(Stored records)
▶

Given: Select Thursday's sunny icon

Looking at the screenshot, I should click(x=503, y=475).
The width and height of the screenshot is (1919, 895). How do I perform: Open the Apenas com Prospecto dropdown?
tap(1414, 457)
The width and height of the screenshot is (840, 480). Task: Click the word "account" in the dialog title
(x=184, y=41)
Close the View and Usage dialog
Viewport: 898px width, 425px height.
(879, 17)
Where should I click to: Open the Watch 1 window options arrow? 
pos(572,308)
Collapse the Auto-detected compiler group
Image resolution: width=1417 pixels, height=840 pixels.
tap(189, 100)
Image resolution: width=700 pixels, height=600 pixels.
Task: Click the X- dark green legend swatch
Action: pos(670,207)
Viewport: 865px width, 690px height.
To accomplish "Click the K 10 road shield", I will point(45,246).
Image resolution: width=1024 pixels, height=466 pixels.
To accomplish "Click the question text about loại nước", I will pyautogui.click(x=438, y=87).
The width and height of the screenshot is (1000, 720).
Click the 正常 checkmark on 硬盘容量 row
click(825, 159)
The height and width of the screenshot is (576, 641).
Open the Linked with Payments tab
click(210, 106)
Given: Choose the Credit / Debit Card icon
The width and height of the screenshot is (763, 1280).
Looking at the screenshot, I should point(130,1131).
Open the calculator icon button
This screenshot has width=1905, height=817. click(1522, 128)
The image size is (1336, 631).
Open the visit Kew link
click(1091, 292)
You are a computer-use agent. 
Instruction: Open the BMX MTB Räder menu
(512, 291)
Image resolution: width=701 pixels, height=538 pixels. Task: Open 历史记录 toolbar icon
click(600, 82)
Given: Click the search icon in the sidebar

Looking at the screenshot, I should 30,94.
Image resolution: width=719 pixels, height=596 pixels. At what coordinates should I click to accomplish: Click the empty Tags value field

◀

• **Task instructions**
Return all lines in the entries above that carry the word "will".

• **Solution for this problem**
To accomplish "Click the K 10 road shield", I will point(45,246).
To accomplish "Click the question text about loại nước", I will pyautogui.click(x=438, y=87).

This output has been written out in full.